TASK ITEM
Reproduce the portion of the soap forum thread below that opens with the words containing "## NubianSoaps.com (Oct" and closes with "into soap people.".

I agree with you Anita! I live in my farmhouse with 2 teens and many bars of my own soap from the kitchen to the one bathroom. We LOVE our soap and each of us have our faves which is why there are so many bars hanging about. My teen's friends come over and love the soap too. At all my markets I have never had a comment like that and my customers on ocassion insist on naked, unwrapped bars (which are in baskets for display)! More natural they say. 85% of my bars are wrapped in rice paper or in origami paper and sealed with the label. They look elegant and professional and since it is paper, you can smell the scent quite clearly through it. I think we as a society have become far too sterile for our own good! From the hand sanitizer to pasteurization, no wonder we get sick so easily. We do not consume real foods and we insist on stripping all the protective oils from our skin for the sake of cleanliness. Where's the sense in that?


----------



## MiaBella Farm (Jul 22, 2008)

:yeahthat I AGREE! Soap is SOAP PEOPLE! It is supposed to clean you... :crazy


----------



## nappint (Jun 26, 2008)

:yeahthat The only thing I have to offer is this: You can't cure stupid. There are always going to be those people in the teeny tiny minority that are convinced by nonsensical marketing. I've had people tell me that the difference between detergent bars and soap is that soap leaves a film on your skin (based on that dove bar commercial :really ) I've come to the realization that nothing I say will really matter to this type of person so I'm friendly and courteous but I dont spend a lot of time trying to change their mind. There are tons of normal customers out there I'd rather spend my time and energy on them.


----------



## buckrun (Mar 7, 2008)

Well Judy - my daughter said pretty much what you did when she first told me this story.
Thanks for all the input and I must say I personally agree with Anita about how irrelevant this worry is with the way people eat and drink and sleep and drive while texting and sit like zombies in front of horrific violent visual images. On FB someone was griping about the smoke from the car next door at Sonic. What a joke. You are worried about second hand smoke and you consider Sonic food? :rofl
So the conclusion must be that they will just have to live with no NightSky soap and no BuckRun soap dishes poor ignorant fools! :biggrin Thanks all.
Lee


----------



## NubianSoaps.com (Oct 26, 2007)

Liquid soap is the same recipe...be it for washing your car, your clothes, your dishes or your horse...they are detergents. Sorry but I don't like stripping the natural oils off my skin like liquid soaps do, which include body washes. Most body washes also contain sodium laurel sulfate which are carcinogenic...so me and my family only use my soap...I always weedle in that I am 53 (I don't look it, nor does my skin). Having a popular body wash from Victoria Secret on my wall, to take down and show them the ingredients works well to have them turn into soap people.


----------



## prairie nights (Jan 16, 2009)

LOL, Lee, you are cracking me up. Great comments everyone, I have much enjoyed reading this thread. Off to get some real food and dirty up with soap


----------

[Saved data entries]

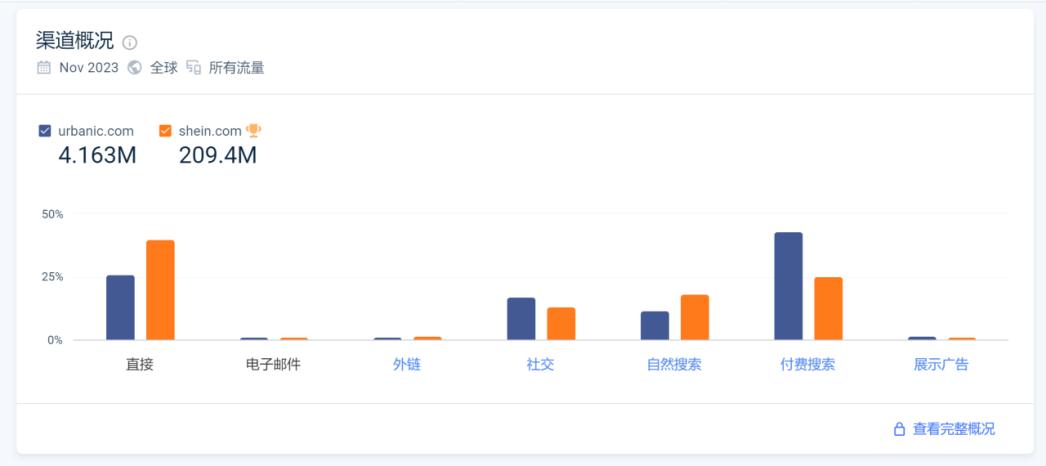Click the lock icon near 查看完整概况
The width and height of the screenshot is (1046, 466).
click(899, 429)
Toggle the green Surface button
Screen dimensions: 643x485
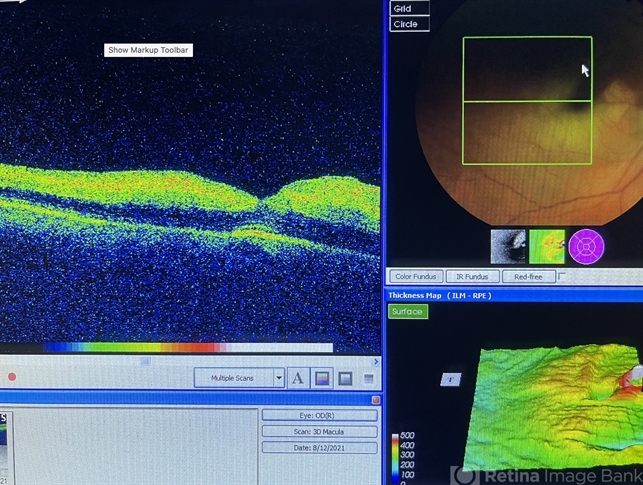407,312
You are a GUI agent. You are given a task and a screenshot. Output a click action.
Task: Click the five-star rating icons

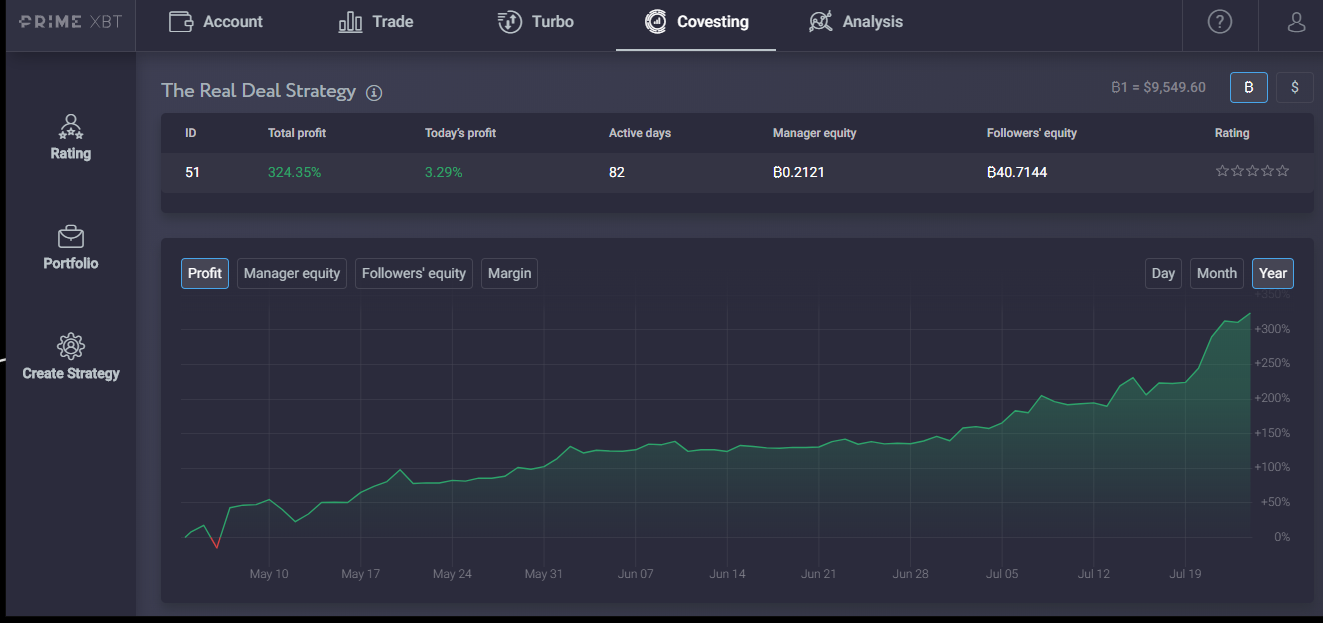coord(1252,172)
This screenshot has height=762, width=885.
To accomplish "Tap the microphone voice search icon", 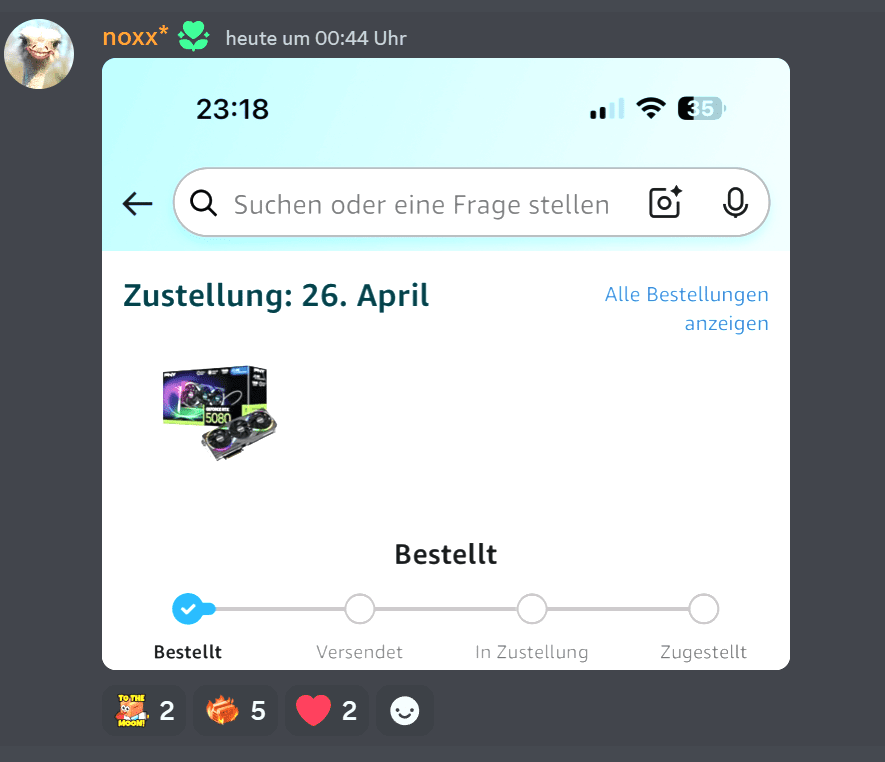I will click(735, 203).
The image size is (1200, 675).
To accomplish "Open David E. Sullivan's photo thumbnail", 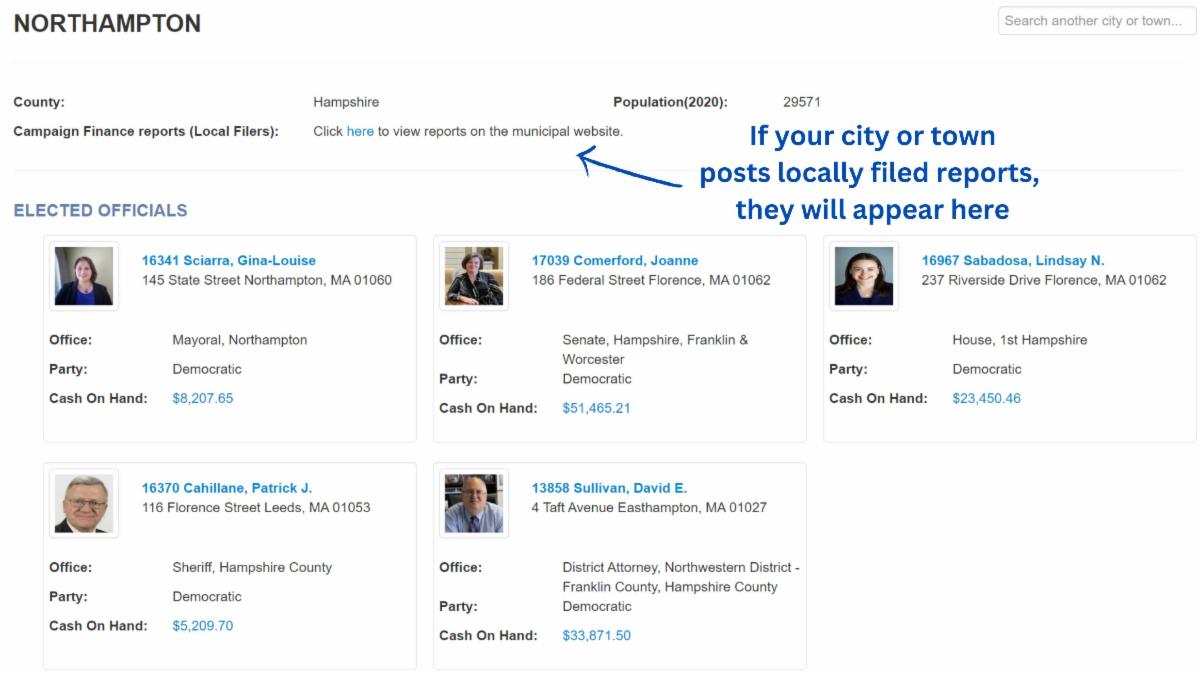I will click(474, 504).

EXPECTED ANSWER
## NubianSoaps.com (Oct 26, 2007)

Liquid soap is the same recipe...be it for washing your car, your clothes, your dishes or your horse...they are detergents. Sorry but I don't like stripping the natural oils off my skin like liquid soaps do, which include body washes. Most body washes also contain sodium laurel sulfate which are carcinogenic...so me and my family only use my soap...I always weedle in that I am 53 (I don't look it, nor does my skin). Having a popular body wash from Victoria Secret on my wall, to take down and show them the ingredients works well to have them turn into soap people.